* JOB: Retype the lines below verbatim, starting at the line containing "At what (x,y)" and ending at the line containing "Looking at the", both included. Omit the pictures.

* GIVEN RECORDS:
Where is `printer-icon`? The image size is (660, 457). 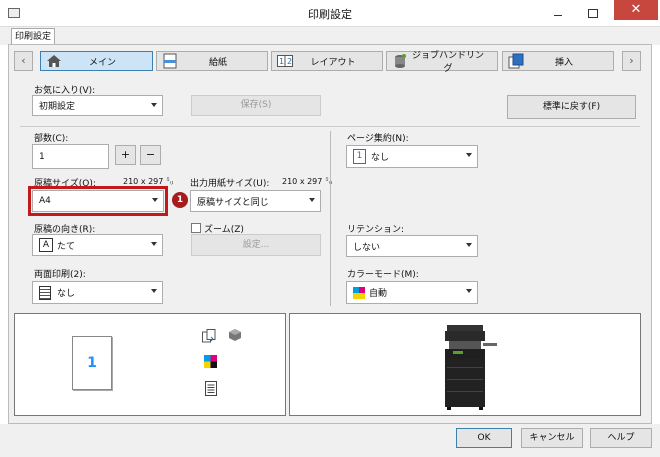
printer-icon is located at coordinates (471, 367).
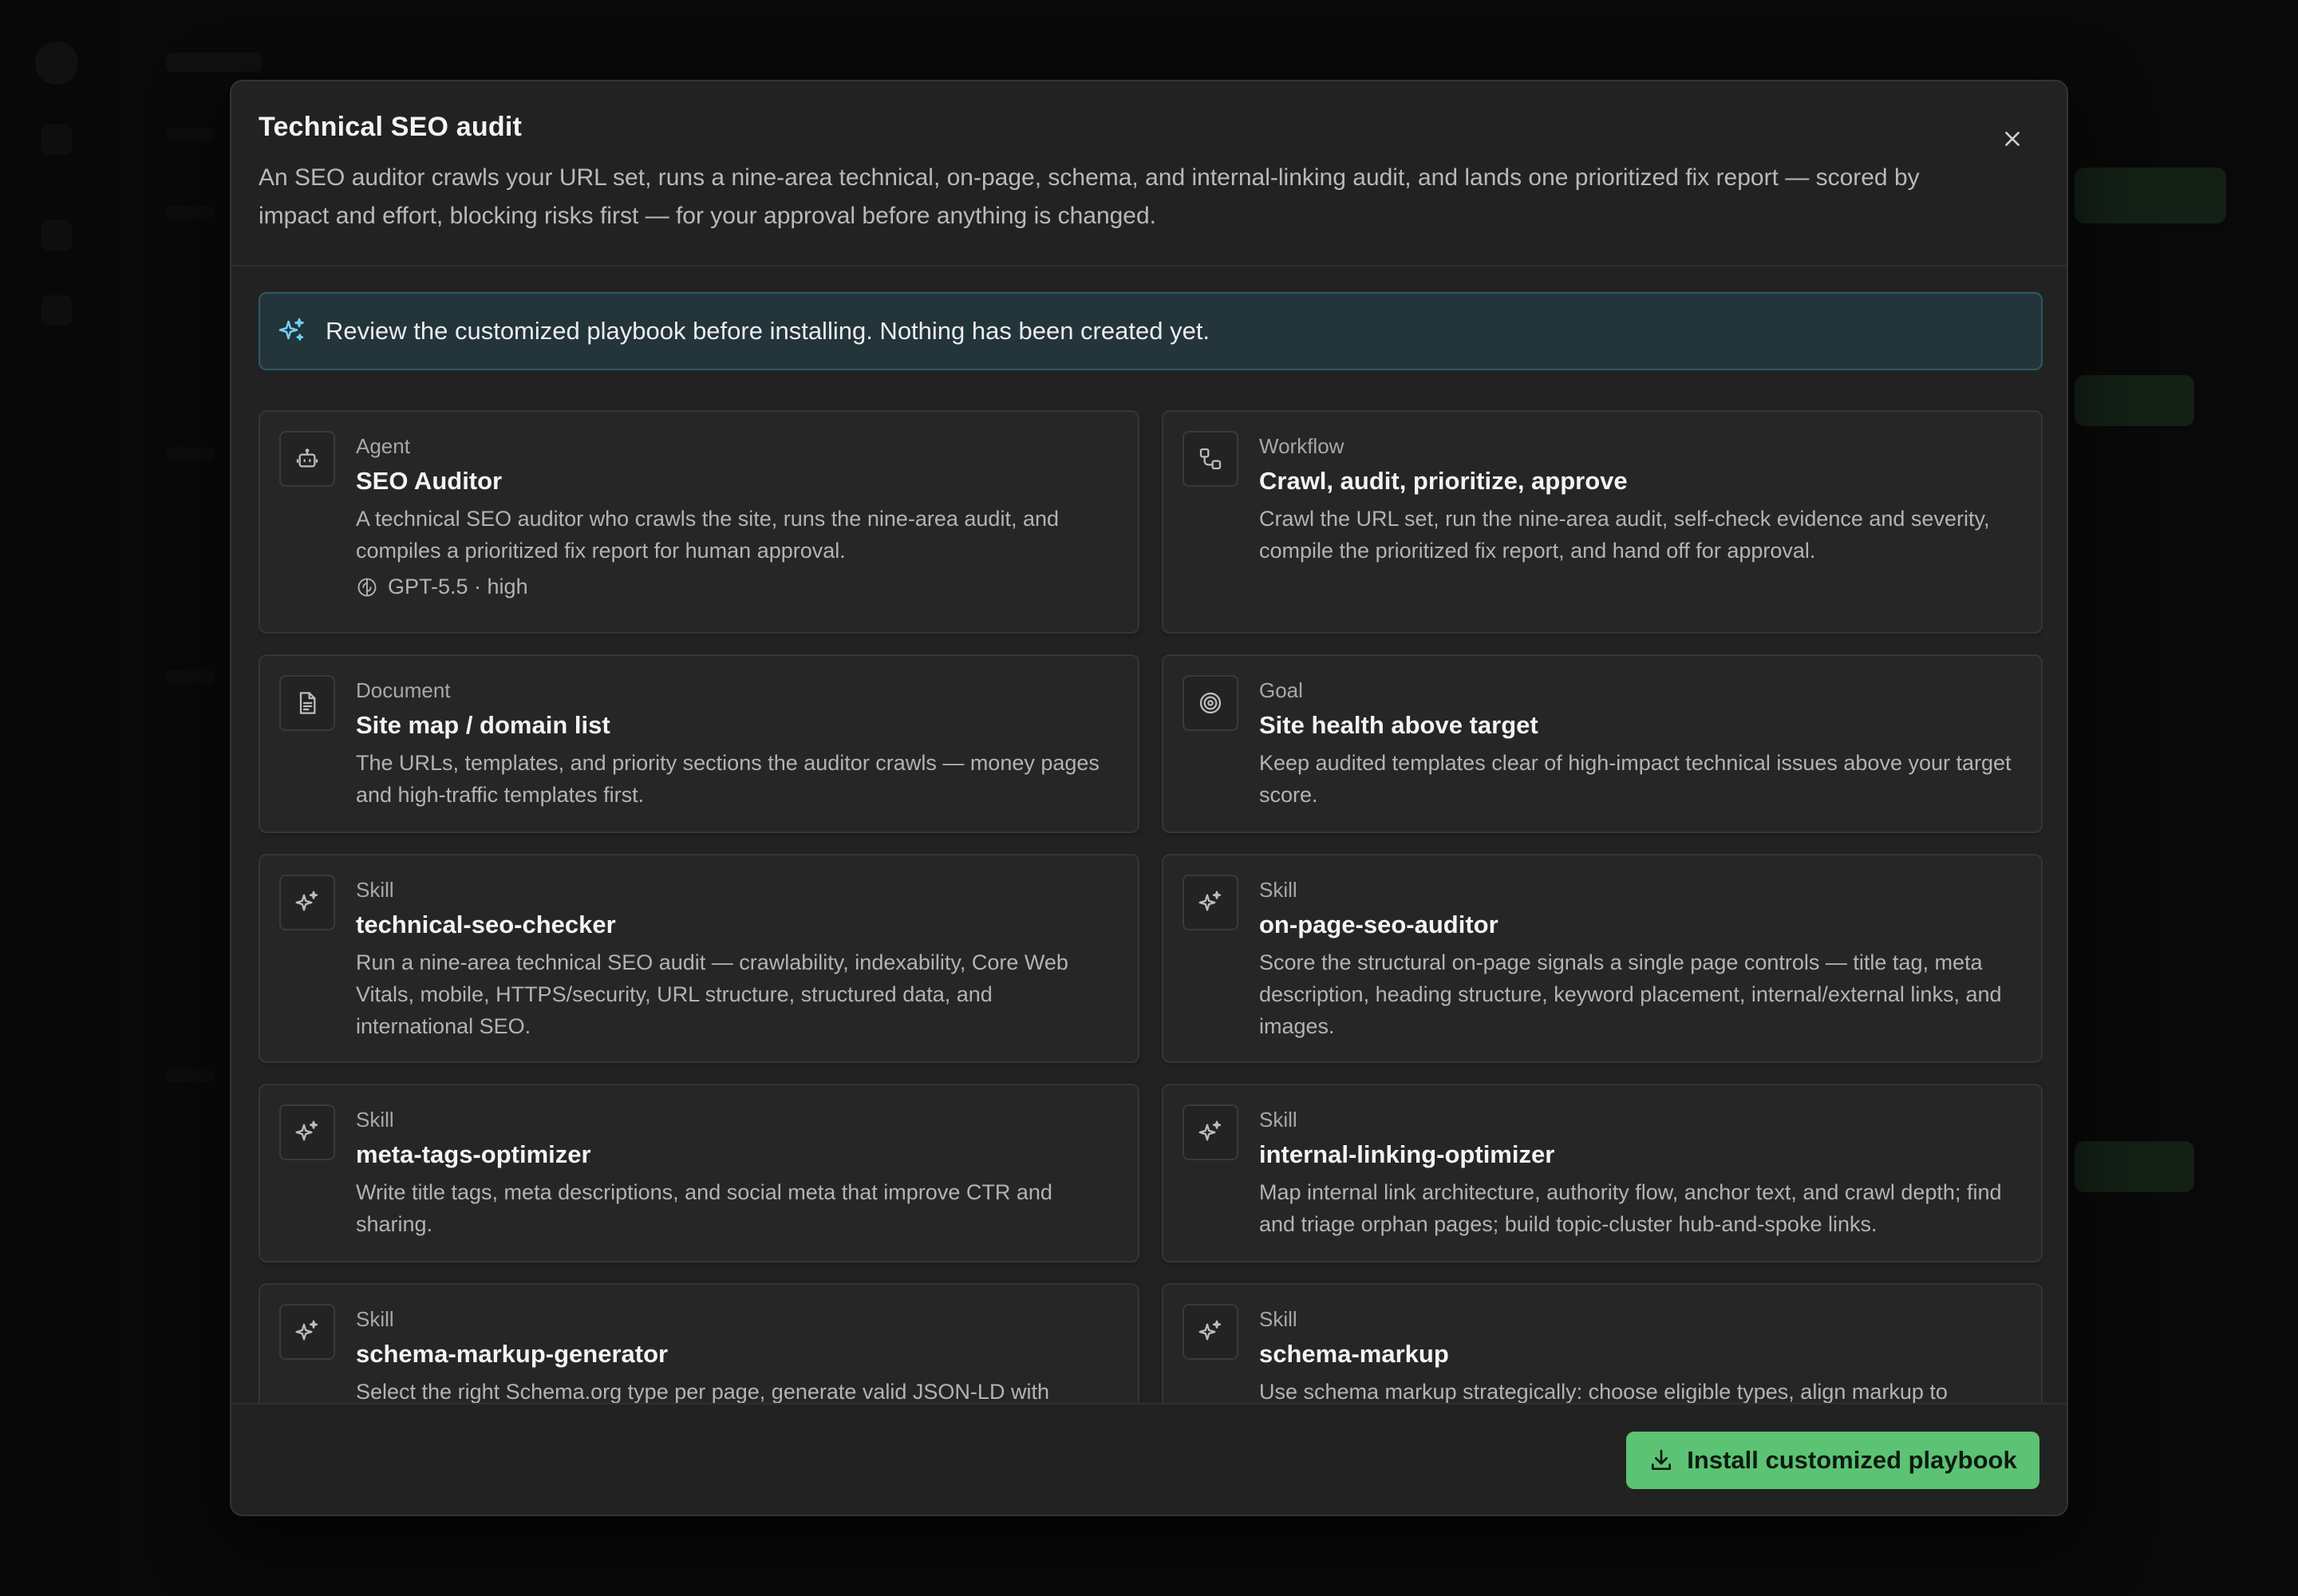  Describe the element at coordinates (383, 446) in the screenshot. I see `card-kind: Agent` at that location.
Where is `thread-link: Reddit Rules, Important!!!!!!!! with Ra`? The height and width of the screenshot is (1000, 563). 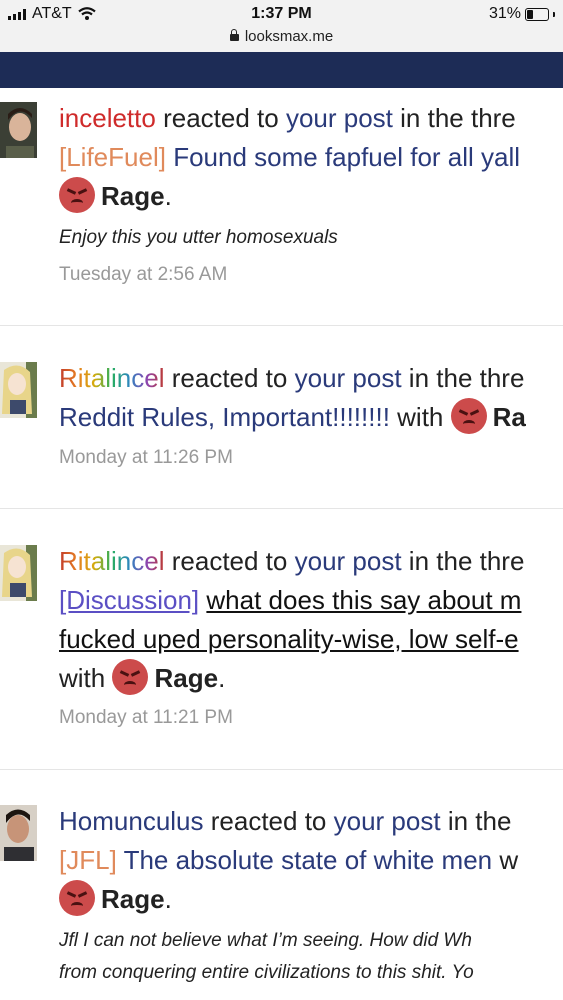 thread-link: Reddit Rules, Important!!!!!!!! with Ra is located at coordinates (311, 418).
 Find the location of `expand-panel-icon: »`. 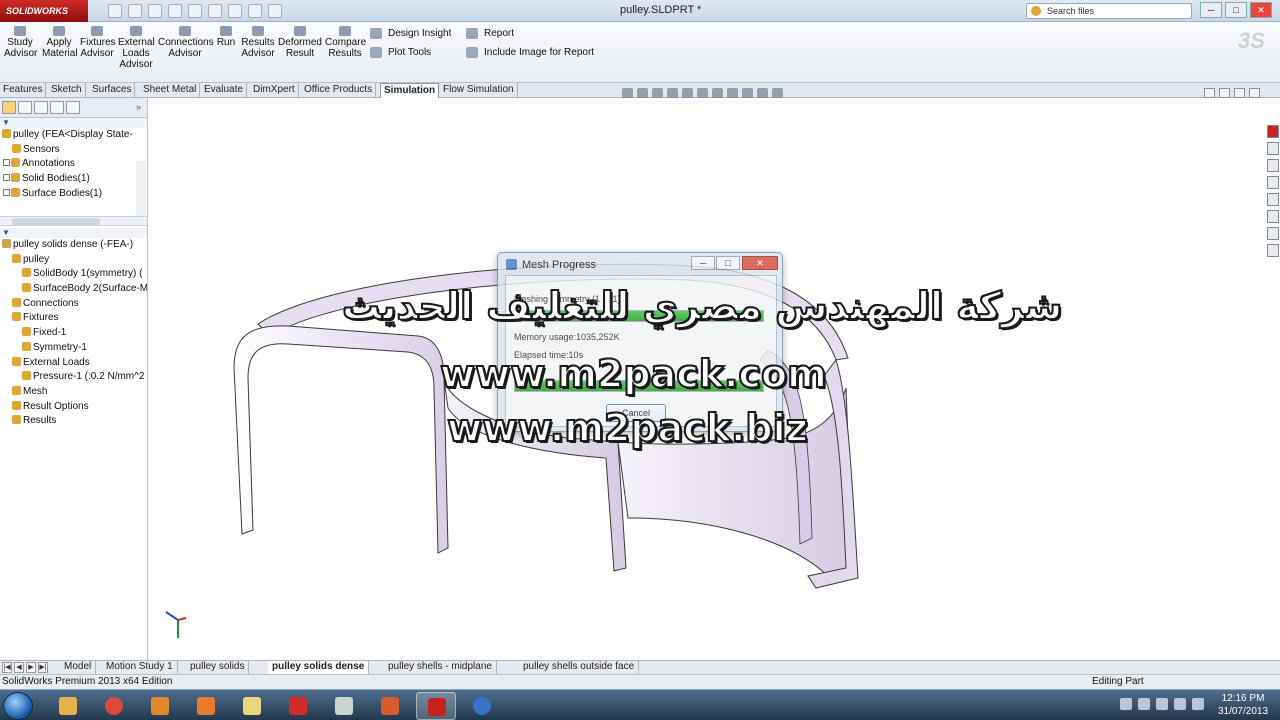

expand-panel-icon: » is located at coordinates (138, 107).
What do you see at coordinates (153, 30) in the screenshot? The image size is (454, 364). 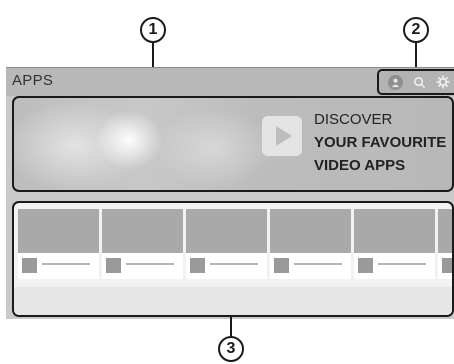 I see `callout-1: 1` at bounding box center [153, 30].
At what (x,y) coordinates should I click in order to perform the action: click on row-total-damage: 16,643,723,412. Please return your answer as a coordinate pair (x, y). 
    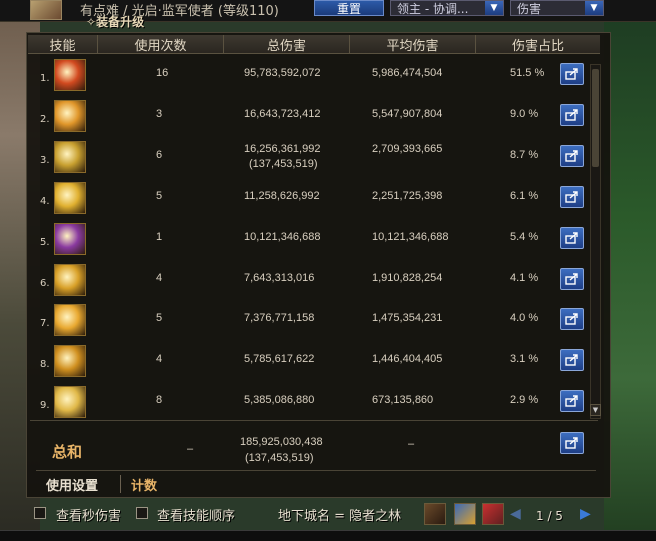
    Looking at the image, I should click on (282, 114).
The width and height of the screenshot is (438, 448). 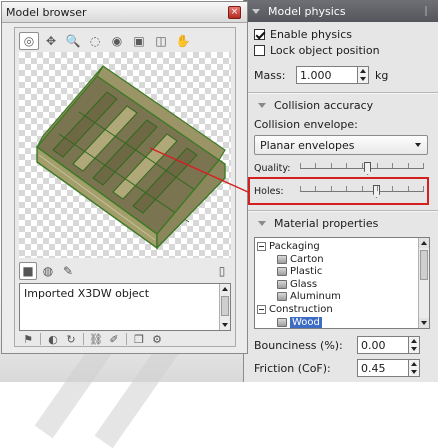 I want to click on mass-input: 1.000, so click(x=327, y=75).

* SOLUTION TO THIS PROBLEM:
At what (x,y) coordinates should I click in order to perform the action: click on row-total-damage: 16,643,723,412. Please return your answer as a coordinate pair (x, y). 
    Looking at the image, I should click on (282, 114).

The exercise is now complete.